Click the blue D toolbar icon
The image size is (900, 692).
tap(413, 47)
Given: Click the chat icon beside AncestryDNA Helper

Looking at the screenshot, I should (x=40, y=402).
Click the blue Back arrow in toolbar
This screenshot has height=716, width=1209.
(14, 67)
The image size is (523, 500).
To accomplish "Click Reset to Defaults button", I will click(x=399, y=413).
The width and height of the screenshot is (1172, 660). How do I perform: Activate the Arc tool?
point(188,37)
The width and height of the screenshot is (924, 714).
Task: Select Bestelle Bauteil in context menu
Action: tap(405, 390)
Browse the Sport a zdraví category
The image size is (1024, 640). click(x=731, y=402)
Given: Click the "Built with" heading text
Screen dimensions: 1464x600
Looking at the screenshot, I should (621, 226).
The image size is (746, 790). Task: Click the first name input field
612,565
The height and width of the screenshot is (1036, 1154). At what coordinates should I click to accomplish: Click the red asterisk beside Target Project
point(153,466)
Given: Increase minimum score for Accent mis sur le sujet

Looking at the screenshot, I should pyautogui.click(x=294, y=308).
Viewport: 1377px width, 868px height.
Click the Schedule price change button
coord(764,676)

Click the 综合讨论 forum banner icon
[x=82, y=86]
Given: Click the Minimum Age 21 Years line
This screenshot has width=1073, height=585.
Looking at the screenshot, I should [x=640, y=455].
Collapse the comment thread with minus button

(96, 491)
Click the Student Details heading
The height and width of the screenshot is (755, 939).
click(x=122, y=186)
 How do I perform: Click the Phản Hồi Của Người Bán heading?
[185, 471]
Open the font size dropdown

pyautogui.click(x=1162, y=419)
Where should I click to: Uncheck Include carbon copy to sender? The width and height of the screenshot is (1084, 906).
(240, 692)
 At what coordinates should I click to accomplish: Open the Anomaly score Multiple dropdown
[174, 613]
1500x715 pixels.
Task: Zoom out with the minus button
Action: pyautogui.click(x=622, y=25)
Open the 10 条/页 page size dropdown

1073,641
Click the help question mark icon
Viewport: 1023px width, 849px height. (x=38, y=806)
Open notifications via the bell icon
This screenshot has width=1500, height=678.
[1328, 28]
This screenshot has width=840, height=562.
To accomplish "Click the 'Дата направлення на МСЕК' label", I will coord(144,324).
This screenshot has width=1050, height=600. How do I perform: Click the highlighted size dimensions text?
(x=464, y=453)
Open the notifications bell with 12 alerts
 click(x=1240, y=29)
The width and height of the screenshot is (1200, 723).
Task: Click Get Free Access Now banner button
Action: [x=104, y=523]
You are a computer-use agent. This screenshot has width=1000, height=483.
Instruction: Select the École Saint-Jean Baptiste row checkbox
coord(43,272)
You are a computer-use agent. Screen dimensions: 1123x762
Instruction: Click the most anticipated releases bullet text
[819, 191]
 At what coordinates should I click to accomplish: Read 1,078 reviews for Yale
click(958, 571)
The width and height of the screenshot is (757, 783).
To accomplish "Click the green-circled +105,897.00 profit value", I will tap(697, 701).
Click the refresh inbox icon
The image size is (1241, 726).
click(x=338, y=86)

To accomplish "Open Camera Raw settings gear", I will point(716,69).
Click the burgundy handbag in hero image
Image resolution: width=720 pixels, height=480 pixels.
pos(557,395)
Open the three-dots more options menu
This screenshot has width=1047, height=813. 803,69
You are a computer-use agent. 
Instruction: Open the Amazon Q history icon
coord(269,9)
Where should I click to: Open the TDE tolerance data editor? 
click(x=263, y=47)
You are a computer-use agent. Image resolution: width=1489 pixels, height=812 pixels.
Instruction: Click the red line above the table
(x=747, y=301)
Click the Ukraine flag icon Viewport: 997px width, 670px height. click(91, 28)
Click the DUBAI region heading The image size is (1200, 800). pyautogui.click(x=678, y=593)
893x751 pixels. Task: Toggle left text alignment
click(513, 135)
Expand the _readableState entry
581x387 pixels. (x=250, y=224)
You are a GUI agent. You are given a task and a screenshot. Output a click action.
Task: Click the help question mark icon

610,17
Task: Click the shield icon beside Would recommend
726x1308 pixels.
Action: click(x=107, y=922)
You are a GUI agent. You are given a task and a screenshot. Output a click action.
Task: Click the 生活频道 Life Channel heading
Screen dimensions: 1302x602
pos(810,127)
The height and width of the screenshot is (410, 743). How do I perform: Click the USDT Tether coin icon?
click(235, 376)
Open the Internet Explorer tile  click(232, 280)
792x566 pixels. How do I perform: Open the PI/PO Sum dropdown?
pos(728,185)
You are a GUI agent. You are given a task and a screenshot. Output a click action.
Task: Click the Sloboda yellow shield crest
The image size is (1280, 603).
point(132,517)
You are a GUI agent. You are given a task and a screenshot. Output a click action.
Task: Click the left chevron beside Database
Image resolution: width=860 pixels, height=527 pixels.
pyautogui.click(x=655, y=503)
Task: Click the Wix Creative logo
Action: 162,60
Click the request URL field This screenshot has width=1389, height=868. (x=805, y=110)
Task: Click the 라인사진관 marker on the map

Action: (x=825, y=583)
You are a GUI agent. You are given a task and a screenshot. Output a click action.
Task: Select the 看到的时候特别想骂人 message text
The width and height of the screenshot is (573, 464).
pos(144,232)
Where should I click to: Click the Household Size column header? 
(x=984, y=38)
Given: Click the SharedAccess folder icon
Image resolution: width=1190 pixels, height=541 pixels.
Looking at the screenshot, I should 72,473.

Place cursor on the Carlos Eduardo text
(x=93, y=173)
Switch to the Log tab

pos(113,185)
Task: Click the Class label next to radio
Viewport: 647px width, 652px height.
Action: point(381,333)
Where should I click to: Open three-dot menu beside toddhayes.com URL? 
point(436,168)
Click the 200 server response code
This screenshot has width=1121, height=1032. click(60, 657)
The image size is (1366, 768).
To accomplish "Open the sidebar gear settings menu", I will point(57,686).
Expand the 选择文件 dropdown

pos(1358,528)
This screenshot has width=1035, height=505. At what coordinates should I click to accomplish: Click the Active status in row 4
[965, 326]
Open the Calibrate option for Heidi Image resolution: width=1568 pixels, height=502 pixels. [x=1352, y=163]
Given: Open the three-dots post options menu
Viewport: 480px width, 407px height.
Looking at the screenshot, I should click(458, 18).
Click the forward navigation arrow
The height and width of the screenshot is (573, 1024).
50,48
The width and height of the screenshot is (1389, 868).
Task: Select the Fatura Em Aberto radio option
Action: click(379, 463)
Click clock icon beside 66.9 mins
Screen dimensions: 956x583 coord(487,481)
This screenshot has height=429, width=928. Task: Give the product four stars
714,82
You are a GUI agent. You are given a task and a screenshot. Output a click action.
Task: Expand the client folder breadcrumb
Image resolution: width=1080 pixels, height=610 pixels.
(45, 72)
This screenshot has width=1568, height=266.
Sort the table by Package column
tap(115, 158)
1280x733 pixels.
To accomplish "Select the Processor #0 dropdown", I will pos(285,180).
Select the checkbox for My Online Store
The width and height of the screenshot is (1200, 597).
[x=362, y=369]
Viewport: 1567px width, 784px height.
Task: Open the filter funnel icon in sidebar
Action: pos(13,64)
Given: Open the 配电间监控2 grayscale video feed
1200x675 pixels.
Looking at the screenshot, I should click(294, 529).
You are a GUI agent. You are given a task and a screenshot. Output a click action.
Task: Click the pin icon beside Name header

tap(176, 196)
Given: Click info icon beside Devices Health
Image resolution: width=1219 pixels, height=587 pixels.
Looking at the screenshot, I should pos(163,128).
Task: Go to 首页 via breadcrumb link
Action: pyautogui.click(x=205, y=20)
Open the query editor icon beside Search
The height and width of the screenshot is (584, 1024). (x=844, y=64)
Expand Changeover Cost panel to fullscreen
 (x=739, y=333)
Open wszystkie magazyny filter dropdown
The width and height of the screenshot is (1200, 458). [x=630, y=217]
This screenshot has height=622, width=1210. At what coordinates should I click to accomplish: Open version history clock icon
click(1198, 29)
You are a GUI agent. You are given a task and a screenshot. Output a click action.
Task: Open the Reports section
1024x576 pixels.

########

WHAT IS REQUIRED =>
In the records above, collect each line with "computer".

REPLY TO THE TASK =>
You are a computer-use agent. This screenshot has width=1000, height=483.
You are a computer-use agent. Screen dimensions: 1123x762
You are a computer-use agent. 
You are a computer-use agent. Image resolution: width=1489 pixels, height=812 pixels.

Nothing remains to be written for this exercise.